Excerto do texto:
Decorreu, no passado dia 5 de Março, na Alemanha, uma “greve à escola” contra o serviço militar. Dezenas de milhares de alunos responderam ao apelo dos comités de estudantes do ensino secundário, recusando-se a ir às aulas e manifestando-se contra o serviço militar que o governo Merz, de coligação entre a direita e os social-democratas, lhes quer impor.
Reportagem em Berlim
11 horas: a Potsdamer Platz, de onde está previsto partir a manifestação, enche-se rapidamente. Os jovens reúnem-se em pequenos grupos. Nas faixas e cartazes, lê-se: «Não ao serviço militar!», «Abaixo a guerra!», «Não devemos a vida ao Estado!», «Friedrich [Merz, o chanceler] para a linha da frente!».
Alunos do liceu Käthe-Kollwitz explicam assim a sua comparência: «Soubemos nas aulas de ciências sociais que ia ser instaurado o serviço militar, e isso não é bom.» Vinca outro aluno que «isso significa preparar-separa a guerra, e a Alemanha não quer guerra.» Um terceiro esclarece que «o serviço [militar] não é logo guerra. Guerra é quando se matam pessoas. Mas mesmo sendo só para treinar, é para lá que se caminha directamente.»
Uma aluna de outra escola opina que «não devia haver serviço militar, somos todos contra. É o caminho para a guerra, de várias maneiras: permite-lhes formar, nalguns casos mentes ainda influenciáveis, para a guerra. E deixa-os formar os futuros soldados.» O amigo acrescenta que, «pessoalmente, vim porque, como sou contra a guerra, sou contra todo e qualquer serviço militar. E acho que, estando a nossa geração preocupada com a guerra que aí vem, é a nós que compete combatê-la.»
Há pais que vieram dar apoio, alguns com cartazes: «Sr. Merz, Senhor Pistorius, [o ministro «socialista» da Defesa – NdR] deixem os nossos filhos em paz!». O testemunho de dois pais: «Sabemos que esta «greve escolar» foi proibida. Prestamos muito atenção à educação dos nossos filhos. Mas se nos recusamos a deixá-los serem recrutados para o exército é exactamente porque nos preocupamos com o futuro deles.» A mãe de uma aluna refere que «foi a minha filha que falou comigo desta greve e da vontade que ela tinha de participar. Eu e o pai dela decidimos aceitar que ela participasse.»

Dados brutos:
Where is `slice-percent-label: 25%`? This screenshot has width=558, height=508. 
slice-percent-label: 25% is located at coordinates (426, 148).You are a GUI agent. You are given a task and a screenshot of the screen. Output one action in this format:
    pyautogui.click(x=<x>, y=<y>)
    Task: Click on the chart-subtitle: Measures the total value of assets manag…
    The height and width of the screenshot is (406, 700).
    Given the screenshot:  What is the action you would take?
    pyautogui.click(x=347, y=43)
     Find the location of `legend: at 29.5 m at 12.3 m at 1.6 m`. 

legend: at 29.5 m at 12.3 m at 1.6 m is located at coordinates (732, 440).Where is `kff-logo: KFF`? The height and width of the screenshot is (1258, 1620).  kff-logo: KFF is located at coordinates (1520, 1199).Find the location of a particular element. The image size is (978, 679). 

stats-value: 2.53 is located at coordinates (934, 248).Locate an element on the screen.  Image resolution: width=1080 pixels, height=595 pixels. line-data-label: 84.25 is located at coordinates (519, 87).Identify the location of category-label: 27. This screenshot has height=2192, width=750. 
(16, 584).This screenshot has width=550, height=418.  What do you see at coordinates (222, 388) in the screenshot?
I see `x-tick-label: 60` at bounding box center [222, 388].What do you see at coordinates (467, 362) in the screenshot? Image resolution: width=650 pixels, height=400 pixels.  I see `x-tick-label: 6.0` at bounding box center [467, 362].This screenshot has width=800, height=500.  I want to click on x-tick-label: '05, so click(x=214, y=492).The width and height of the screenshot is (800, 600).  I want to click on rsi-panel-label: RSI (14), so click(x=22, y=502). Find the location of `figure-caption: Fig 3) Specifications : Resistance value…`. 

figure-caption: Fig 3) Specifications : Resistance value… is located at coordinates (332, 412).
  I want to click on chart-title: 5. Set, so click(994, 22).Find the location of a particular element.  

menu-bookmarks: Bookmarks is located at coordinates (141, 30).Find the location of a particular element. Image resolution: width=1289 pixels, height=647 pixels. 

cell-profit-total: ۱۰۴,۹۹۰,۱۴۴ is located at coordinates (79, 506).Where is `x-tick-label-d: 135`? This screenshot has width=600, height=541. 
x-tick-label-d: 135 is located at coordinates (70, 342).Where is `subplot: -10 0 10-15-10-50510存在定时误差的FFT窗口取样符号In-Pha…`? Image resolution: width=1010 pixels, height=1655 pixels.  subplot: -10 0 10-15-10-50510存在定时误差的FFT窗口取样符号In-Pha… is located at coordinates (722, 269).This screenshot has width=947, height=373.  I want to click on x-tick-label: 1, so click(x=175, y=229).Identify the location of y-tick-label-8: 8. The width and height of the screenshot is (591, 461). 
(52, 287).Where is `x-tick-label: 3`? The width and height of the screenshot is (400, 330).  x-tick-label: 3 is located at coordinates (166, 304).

Instrução da tarefa:
Traduza para inglês esta frase da reportagem sobre a greve escolar contra o serviço militar na Alemanha: «Decorreu, no passado dia 5 de Março, na Alemanha, uma “greve à escola” contra o serviço militar.»

A sua solução:
On March 5, a “school strike” against military service took place in Germany.